Document excerpt:
┌──
In one embodiment, each of the certificate profiles can be listed in a certificate profile tab of an end-entity interface where an end-entity (e.g., a user) can enroll for a certificate using the certificate profile, for example, by selecting the certificate profile from the list of certificate profiles. In one embodiment, the certificate profile enrollment page contains links to each type of certificate profiles.
When an end entity, i.e., the requester, selects the link corresponding to the certificate profile for server-side key generation, the certificate manager 125, such as using a servlet 252, presents to the non-token client 102 an enrollment page containing an enrollment form specific to that certificate profile. For example, FIG. 5 illustrates an exemplary web page presented to a user by the certificate system containing a certificate enrollment form for server-side key generation according to one embodiment. The certificate manager 125 may present the web page 500 in response to the user selecting the particular type of enrollment request including a server-side key indicator, from the list of available profiles (i.e., another web page that lists the available request profiles). The web page 500 indicates the type of enrollment request that has been selected by the user and includes an enrollment request form 502 that includes an input mechanism 504, such as input field box, that allows the user to input a password for private key retrieval of the server-side generate key. The key encryption module 234 uses this password to encrypt the private key for delivery to the user, as described herein. After inputting the password, the user sends the enrollment request form 502 to the certificate manager 125, for example, by activating the submit button 506 on the enrollment request form. In one embodiment, the non-token client 102 encrypts the password using a public key of a transport key pair of the DRM 121. In another embodiment, the non-token client 102 encrypts the password using other techniques as would be appreciated by one of ordinary skill in the art having the benefit of this disclosure.
└──
Available data:
┌──
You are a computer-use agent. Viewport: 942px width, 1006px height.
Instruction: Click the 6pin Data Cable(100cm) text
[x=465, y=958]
└──
Exercise tasks:
1. Answer each question from the certificate enrollment excerpt.
(a) In which tab of an end-entity interface can each certificate profile be listed?
(b) Which module uses the password to encrypt the private key for delivery to the user?
(c) What does the user activate to send the enrollment request form 502 to the certificate manager 125?
2. Reproduce the stretch of the certificate enrollment excerpt from "In one embodiment, each" through "type of certificate profiles.", word for word.
The data plays no part in these tasks.

Solution list:
1.
(a) A certificate profile tab.
(b) The key encryption module 234.
(c) The submit button 506 on the enrollment request form.

2.
In one embodiment, each of the certificate profiles can be listed in a certificate profile tab of an end-entity interface where an end-entity (e.g., a user) can enroll for a certificate using the certificate profile, for example, by selecting the certificate profile from the list of certificate profiles. In one embodiment, the certificate profile enrollment page contains links to each type of certificate profiles.